--- START ---

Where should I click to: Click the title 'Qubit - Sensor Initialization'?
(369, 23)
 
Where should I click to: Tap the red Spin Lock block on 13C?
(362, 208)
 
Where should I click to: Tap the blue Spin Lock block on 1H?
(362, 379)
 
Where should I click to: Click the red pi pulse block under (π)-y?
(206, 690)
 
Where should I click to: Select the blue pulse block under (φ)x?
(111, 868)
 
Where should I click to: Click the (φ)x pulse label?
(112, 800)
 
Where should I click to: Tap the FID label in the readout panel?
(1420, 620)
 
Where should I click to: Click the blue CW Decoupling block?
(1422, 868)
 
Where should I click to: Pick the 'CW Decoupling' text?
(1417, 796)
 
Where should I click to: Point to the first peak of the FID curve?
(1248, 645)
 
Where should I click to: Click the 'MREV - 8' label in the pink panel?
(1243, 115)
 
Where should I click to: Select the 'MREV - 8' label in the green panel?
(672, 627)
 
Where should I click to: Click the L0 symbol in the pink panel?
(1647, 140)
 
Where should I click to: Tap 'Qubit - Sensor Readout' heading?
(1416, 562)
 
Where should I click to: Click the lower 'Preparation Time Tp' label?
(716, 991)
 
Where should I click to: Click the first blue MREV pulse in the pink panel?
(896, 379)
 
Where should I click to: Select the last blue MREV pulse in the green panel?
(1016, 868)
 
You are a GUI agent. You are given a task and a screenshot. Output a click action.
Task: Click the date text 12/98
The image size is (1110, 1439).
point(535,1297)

--- END ---
--- START ---

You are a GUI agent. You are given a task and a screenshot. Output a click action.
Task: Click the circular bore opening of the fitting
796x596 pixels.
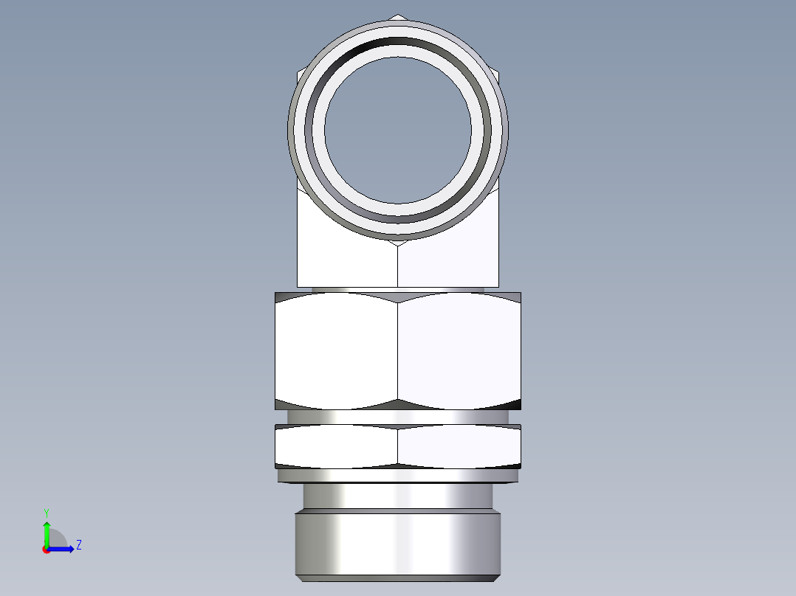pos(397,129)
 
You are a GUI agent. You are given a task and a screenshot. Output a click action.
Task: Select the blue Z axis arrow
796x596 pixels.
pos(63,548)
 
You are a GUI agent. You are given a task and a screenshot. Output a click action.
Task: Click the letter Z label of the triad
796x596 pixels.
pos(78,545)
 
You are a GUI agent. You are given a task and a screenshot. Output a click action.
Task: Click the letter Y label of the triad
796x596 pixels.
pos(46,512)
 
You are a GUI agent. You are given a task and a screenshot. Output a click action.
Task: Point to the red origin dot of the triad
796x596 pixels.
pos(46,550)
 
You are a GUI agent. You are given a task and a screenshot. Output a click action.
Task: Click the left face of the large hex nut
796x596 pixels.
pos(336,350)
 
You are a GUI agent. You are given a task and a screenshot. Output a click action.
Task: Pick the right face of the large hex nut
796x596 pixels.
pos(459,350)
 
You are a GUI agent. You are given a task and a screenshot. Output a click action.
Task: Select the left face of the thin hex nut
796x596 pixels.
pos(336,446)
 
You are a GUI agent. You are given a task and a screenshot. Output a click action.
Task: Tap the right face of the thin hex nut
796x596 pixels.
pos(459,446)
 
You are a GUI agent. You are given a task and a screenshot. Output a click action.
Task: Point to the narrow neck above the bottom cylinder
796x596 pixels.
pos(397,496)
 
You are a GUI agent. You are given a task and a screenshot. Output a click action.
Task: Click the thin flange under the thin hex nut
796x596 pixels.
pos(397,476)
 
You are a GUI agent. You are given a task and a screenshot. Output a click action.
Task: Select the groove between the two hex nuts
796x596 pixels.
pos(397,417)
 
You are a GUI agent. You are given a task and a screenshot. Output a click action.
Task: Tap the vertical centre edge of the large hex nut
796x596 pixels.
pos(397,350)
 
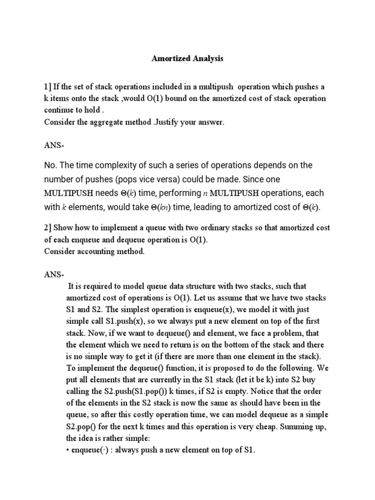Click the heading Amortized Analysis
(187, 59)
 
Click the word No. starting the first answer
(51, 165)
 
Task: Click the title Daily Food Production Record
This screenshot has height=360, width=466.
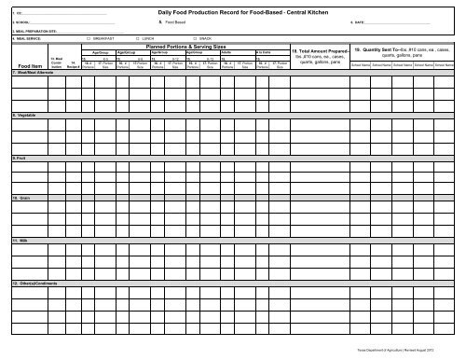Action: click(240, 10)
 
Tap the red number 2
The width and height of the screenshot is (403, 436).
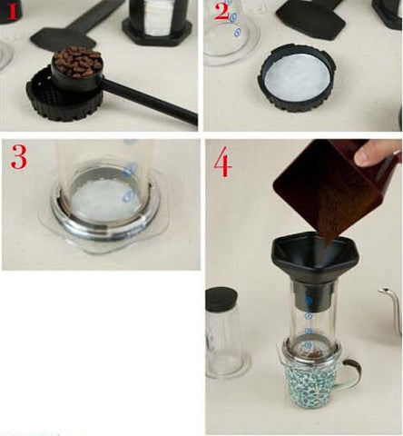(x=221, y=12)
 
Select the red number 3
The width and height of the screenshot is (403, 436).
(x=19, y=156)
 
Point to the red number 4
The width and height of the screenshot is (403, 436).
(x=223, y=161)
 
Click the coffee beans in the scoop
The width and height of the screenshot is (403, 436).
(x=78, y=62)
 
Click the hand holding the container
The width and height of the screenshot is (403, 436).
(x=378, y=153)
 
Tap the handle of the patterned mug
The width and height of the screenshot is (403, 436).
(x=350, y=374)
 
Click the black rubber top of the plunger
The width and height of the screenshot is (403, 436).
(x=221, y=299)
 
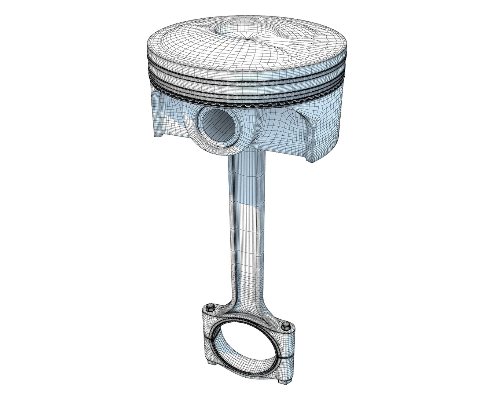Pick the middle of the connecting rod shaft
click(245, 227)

--- END ---

Copy out the rows verbatim, beginning with the line that contains "Where should I click to: Click the title" and continuing through the line that contains "point(535,1297)", with both of those lines included.

Finished task
Where should I click to: Click the title 'Qubit - Sensor Initialization'?
(369, 23)
 
Where should I click to: Tap the red Spin Lock block on 13C?
(362, 208)
 
Where should I click to: Tap the blue Spin Lock block on 1H?
(362, 379)
 
Where should I click to: Click the red pi pulse block under (π)-y?
(206, 690)
 
Where should I click to: Select the blue pulse block under (φ)x?
(111, 868)
 
Where should I click to: Click the (φ)x pulse label?
(112, 800)
 
Where should I click to: Tap the FID label in the readout panel?
(1420, 620)
 
Where should I click to: Click the blue CW Decoupling block?
(1422, 868)
 
Where should I click to: Pick the 'CW Decoupling' text?
(1417, 796)
 
Where should I click to: Point to the first peak of the FID curve?
(1248, 645)
 
Where should I click to: Click the 'MREV - 8' label in the pink panel?
(1243, 115)
 
Where should I click to: Select the 'MREV - 8' label in the green panel?
(672, 627)
 
Where should I click to: Click the L0 symbol in the pink panel?
(1647, 140)
 
Where should I click to: Tap 'Qubit - Sensor Readout' heading?
(1416, 562)
 
Where should I click to: Click the lower 'Preparation Time Tp' label?
(716, 991)
 
Where should I click to: Click the first blue MREV pulse in the pink panel?
(896, 379)
 
Where should I click to: Select the last blue MREV pulse in the green panel?
(1016, 868)
 
You are a GUI agent. You are given a task and a screenshot. Output a click action.
Task: Click the date text 12/98
The image size is (1110, 1439).
point(535,1297)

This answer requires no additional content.